SUPPLY REDUCED FROM THE FIELD A comment will be made on only two camps, but significant camps. Australian gold production fell in year 2011. Supply is struggling to keep pace with surging physical demand. The dynamics are gradually changing as the gold price rises, making deeper and lower yielding deposits more attractive and profitable. The output might decline, but the profits have continued upward. The consulting firm Surbiton Associates conducted a study on Australian gold production. On a full year basis, for the year 2011, output went surprisingly into decline. Last year, Australia retained its position as the second largest gold producing country after China, but in comparison with 2010, Australian gold production dropped by two tonnes. In 2011 mining companies Down Under produced a total of 264 tonnes (=8.5 million troy oz) of gold. This occurred despite a higher average gold price, proof of my longstanding argument of an inelastic gold supply in the equation. Output does NOT respond to higher price. In 1997-1998 Australian gold production reached a peak of 318 tonnes, a record not matched in recent years despite more attractive prices. Production declined by 6% year-on-year in Q4. Despite the decline, most Australian mining companies increased their profits due to higher gold prices. Last year China produced a total of 300 tonnes. America is the third largest producer. Couple the burgeoning investment demand with reduced supply to arrive at a simple conclusion that the gold price will rise in a powerful way in the next couple years.

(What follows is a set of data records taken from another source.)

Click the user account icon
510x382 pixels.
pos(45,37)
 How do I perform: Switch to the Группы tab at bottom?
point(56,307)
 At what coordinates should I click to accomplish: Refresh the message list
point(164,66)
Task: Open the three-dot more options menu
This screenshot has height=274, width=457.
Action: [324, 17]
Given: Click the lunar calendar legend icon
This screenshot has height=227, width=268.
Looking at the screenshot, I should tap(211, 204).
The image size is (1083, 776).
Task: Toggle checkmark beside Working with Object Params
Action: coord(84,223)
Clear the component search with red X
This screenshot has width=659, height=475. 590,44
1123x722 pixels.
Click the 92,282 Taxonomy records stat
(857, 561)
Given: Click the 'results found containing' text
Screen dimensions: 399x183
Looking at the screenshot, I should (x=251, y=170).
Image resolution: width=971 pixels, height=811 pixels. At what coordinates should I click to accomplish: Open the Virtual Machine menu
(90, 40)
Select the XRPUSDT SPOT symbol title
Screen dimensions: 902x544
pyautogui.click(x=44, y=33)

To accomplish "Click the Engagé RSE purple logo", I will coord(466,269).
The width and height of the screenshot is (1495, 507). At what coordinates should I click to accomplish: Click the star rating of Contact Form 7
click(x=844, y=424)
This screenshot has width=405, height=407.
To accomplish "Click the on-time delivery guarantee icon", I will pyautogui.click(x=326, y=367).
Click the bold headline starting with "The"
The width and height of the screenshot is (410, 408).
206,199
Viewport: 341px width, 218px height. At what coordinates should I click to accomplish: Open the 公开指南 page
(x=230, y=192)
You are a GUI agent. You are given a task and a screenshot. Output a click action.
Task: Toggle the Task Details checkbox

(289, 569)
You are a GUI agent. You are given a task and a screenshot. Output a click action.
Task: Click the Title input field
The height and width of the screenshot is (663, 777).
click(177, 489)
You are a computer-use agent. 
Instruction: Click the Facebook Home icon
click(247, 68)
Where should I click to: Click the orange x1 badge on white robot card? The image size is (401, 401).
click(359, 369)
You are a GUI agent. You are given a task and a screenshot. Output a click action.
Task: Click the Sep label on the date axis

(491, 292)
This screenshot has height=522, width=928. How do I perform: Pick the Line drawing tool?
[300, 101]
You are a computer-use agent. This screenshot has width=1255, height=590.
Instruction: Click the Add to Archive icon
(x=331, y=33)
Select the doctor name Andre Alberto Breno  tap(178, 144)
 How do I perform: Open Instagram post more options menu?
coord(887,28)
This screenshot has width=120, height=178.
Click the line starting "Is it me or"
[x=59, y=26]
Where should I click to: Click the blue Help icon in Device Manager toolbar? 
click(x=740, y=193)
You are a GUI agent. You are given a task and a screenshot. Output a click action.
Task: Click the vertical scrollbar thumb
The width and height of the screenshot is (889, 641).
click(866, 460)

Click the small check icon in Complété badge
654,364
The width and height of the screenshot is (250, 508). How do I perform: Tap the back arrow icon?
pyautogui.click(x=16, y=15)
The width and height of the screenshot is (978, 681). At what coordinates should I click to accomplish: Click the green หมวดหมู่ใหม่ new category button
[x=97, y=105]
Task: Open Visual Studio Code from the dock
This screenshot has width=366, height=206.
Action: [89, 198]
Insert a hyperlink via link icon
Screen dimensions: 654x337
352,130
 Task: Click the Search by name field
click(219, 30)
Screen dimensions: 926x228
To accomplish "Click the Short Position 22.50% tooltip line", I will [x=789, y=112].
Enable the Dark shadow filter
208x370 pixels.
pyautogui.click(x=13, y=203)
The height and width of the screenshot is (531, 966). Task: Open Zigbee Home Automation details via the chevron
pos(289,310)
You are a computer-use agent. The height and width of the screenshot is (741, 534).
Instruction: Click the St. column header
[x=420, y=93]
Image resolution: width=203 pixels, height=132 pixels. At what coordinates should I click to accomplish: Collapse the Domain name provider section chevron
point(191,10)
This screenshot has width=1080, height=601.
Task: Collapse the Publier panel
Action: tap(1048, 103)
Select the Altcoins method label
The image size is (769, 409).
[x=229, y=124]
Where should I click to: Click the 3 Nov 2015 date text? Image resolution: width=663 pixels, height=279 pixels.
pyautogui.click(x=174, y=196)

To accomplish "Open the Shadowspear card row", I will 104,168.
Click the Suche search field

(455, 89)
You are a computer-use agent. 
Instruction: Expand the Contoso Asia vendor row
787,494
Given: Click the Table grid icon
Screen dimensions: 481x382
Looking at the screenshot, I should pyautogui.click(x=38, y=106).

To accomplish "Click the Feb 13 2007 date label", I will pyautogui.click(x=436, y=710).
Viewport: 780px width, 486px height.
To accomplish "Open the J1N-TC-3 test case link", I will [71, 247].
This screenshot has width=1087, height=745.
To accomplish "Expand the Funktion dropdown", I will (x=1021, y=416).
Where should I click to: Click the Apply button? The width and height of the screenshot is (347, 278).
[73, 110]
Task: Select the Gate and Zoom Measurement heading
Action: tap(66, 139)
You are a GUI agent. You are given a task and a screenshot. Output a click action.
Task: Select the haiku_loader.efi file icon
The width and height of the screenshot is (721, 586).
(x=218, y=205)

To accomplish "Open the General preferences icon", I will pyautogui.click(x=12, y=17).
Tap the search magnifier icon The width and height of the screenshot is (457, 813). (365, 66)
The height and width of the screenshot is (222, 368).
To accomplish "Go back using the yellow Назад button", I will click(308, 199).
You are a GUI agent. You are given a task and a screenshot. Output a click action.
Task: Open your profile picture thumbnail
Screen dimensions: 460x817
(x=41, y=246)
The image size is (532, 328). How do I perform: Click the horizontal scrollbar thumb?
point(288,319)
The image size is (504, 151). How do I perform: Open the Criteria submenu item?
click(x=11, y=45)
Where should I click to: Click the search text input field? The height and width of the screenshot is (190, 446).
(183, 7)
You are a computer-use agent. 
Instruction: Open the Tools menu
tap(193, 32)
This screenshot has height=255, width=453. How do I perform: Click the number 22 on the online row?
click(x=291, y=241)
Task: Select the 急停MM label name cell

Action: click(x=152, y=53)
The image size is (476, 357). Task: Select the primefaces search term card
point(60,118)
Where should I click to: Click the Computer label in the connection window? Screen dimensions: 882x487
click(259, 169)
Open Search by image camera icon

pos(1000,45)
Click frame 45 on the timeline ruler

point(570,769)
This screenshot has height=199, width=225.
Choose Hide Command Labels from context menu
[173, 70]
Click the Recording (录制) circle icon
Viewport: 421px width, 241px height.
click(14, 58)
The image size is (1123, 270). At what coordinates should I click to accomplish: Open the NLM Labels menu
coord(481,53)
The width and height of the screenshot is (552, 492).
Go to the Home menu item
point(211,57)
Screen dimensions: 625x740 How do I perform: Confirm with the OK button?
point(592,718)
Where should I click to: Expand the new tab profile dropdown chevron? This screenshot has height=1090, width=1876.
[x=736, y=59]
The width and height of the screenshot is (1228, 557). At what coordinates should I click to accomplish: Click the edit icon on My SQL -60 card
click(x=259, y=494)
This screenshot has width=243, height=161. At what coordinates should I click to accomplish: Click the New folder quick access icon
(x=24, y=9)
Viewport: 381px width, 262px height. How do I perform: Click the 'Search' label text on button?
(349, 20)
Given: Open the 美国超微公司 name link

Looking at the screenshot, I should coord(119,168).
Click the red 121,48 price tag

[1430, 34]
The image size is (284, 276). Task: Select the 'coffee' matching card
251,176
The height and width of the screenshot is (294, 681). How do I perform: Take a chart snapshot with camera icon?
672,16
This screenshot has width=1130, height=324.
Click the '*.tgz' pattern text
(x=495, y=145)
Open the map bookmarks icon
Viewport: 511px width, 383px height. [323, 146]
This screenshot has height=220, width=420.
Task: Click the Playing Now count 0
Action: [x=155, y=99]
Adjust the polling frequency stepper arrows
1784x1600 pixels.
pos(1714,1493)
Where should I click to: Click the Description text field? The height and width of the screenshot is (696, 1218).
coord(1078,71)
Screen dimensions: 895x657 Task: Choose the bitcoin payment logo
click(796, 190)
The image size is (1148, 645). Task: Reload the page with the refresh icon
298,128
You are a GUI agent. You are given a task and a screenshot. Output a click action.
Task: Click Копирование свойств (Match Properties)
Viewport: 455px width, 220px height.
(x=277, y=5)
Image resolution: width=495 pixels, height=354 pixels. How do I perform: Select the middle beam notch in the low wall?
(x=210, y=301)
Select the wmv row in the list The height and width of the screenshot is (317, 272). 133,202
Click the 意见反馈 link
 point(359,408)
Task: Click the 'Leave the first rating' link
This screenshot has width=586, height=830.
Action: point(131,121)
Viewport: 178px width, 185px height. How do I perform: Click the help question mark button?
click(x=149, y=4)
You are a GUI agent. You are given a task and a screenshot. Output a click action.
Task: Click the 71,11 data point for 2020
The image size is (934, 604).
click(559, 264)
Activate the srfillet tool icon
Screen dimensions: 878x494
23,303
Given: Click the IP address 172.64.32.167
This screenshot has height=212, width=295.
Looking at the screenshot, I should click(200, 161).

South Africa has become a basket case, predictably though, since the marxist track record is so well established. Gold production has hit a 90-year low in the former gold giant. Multiple factors are involved, from gross mismanagement by the marxist clowns in charge, to labor interruption, and even to deposit depletion. The official blame is given to depletion, but it is a lame excuse actually. A real example is given in contradiction. The scale of the collapse is utterly incredible. The gold output from the former leader in South Africa has fallen by a factor of five or more in the last 40 years. The old Apartheid regime might have exaggerated the volume of their national gold production. In January, a sizeable 11.3% decline was realized, which eclipsed the already hefty December 8.2% gold output decline. The explanation attributed by the Jo-burg government ministry is that many of the country's biggest gold mining operations having reached the ends of their lives and have closed down. They say depletion has occurred. Don't believe it, nonsense. They fail to mention recent attempts to impose higher taxes on the cash cow industry. The higher gold price justifies deeper mining efforts and even lower yields, as seen in the Australian story.
A real example came in response from a gold trader source who has SA contacts. He offered details about a reclamation project that turned into riches, a success story. He wrote, "The white mine owners went underground for centuries, but totally ignored the placer/aluvia deposits. Those are very rich and plentiful. The big mining firms jump for joy if they get 3 to 5 grams per ton of dirt moved. We have a number of aluvia mines exclusively supplying refiner outfits that have 150 to 285 grams per ton. A South African mining engineer recently bought a closed shaft, deep mine from his former employer for peanuts. He turned the mine into an aluvia operation and produced 890 kilograms of nuggets and dust at 94% purity last year. He expects to bring it up to 2 tons this year and beyond for the next 10 years." So opportunities exist is these so-called shut down mines that are supposedly depleted. The Marxist morons cannot even assess what is under their noses, after they destroy an industry. The global gold investment demand is growing exponentially, while physical gold production in several important nations is flat, in decline, or in South Africa's case in steep chronic decline due to horrendous mismanagement and stupidity. It all adds up to shortage of supply and much higher physical gold price. Observe the reduction since 1970 from 2600 tons of annual SA output, while the SA share of global output has fallen from 80% to 15%. Marxist morons do what they do best, ruin industries amidst elevated crowd support and noise from the dumbest sections of society.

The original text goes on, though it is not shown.